-------- Data to process
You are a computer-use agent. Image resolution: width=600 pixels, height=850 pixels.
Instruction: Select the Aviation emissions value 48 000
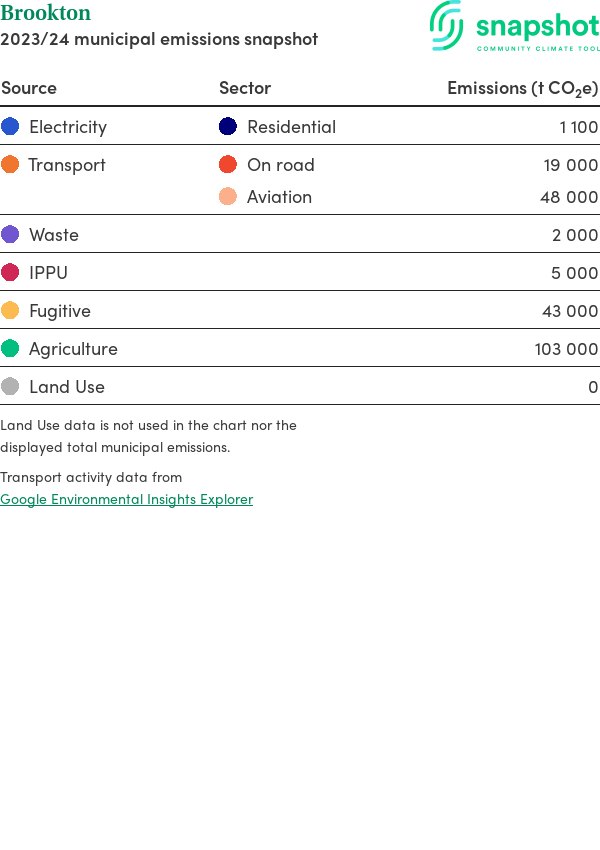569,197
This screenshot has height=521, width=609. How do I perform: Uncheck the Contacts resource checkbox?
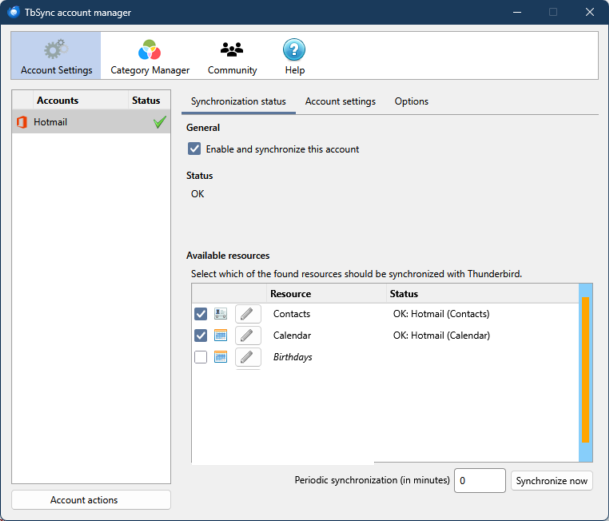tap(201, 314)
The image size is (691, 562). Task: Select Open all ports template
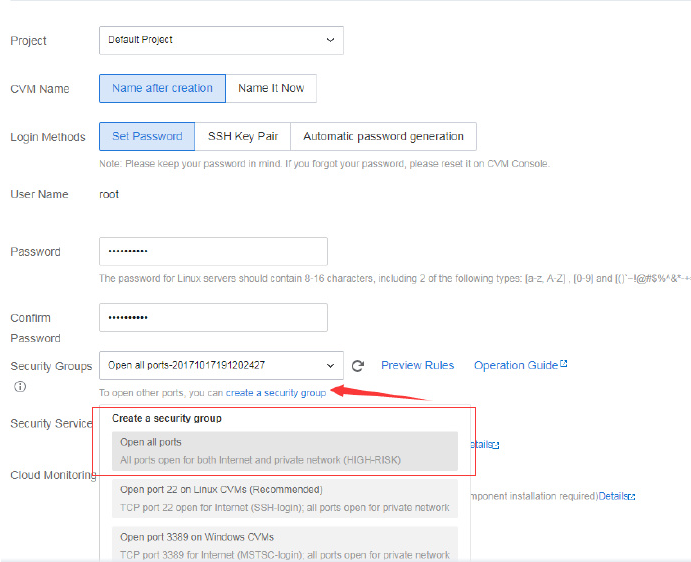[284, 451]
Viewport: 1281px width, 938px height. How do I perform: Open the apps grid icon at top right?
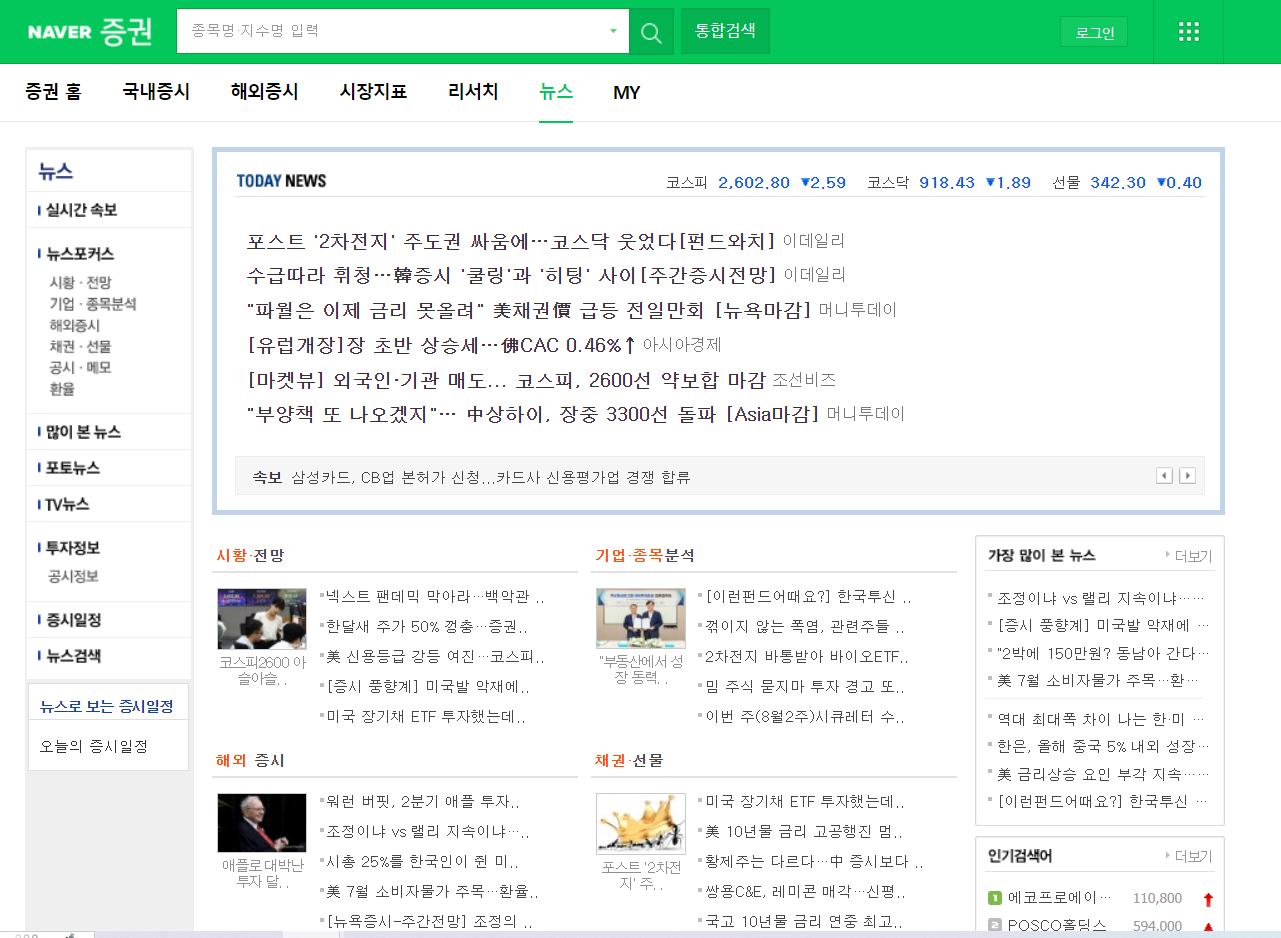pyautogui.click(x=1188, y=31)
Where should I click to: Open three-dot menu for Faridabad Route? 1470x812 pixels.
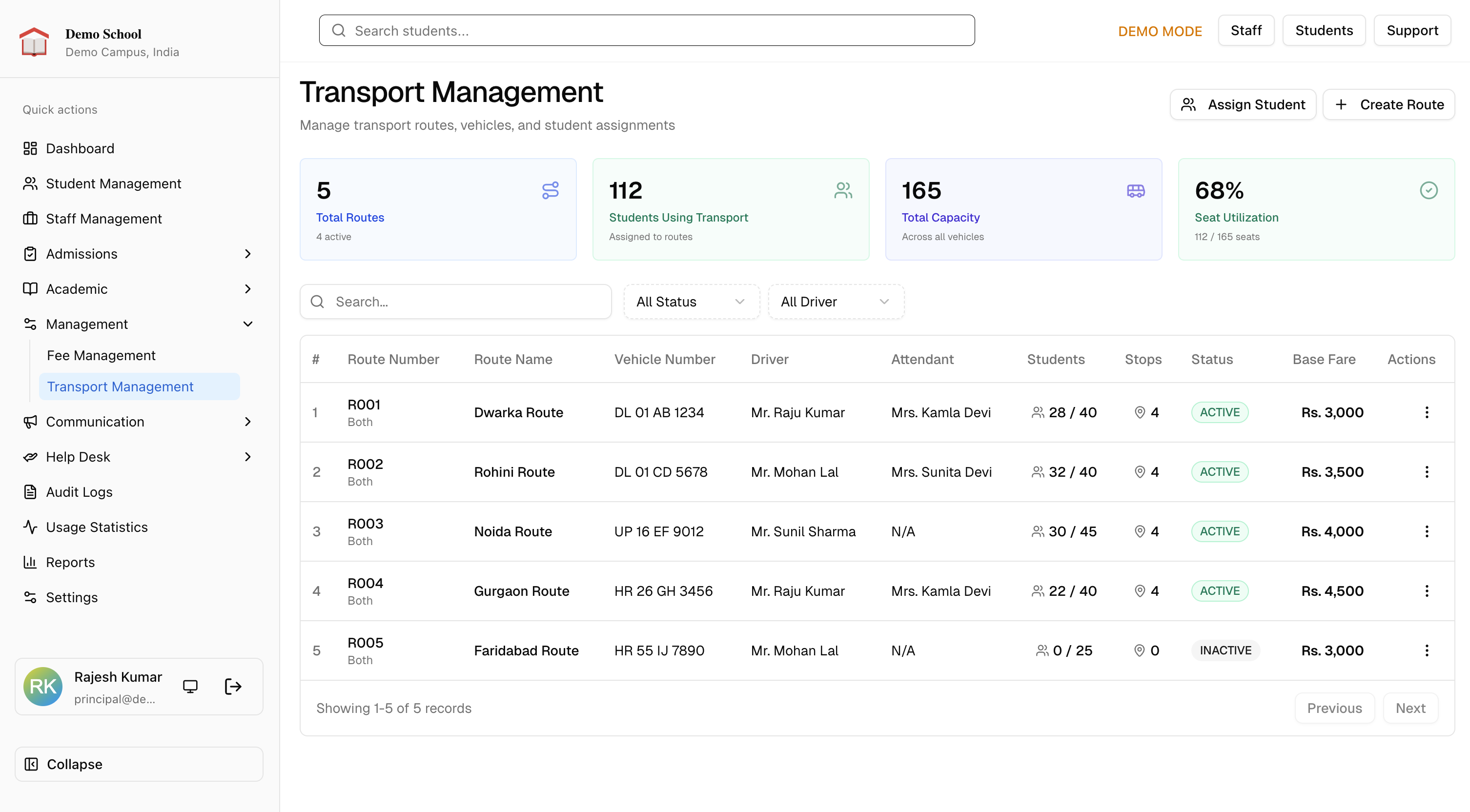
----------------
Extract the text of the listing above, copying each line character for character and omitting the pictures.

Correct response —
You are a computer-use agent. Image resolution: width=600 pixels, height=850 pixels.
Instruction: Select the Aviation emissions value 48 000
569,197
This screenshot has height=521, width=609. How do I perform: Uncheck the Contacts resource checkbox?
tap(201, 314)
The image size is (691, 562). Task: Select Open all ports template
[284, 451]
Viewport: 1281px width, 938px height. How do I perform: Open the apps grid icon at top right?
pyautogui.click(x=1188, y=31)
Where should I click to: Open three-dot menu for Faridabad Route? 1470x812 pixels.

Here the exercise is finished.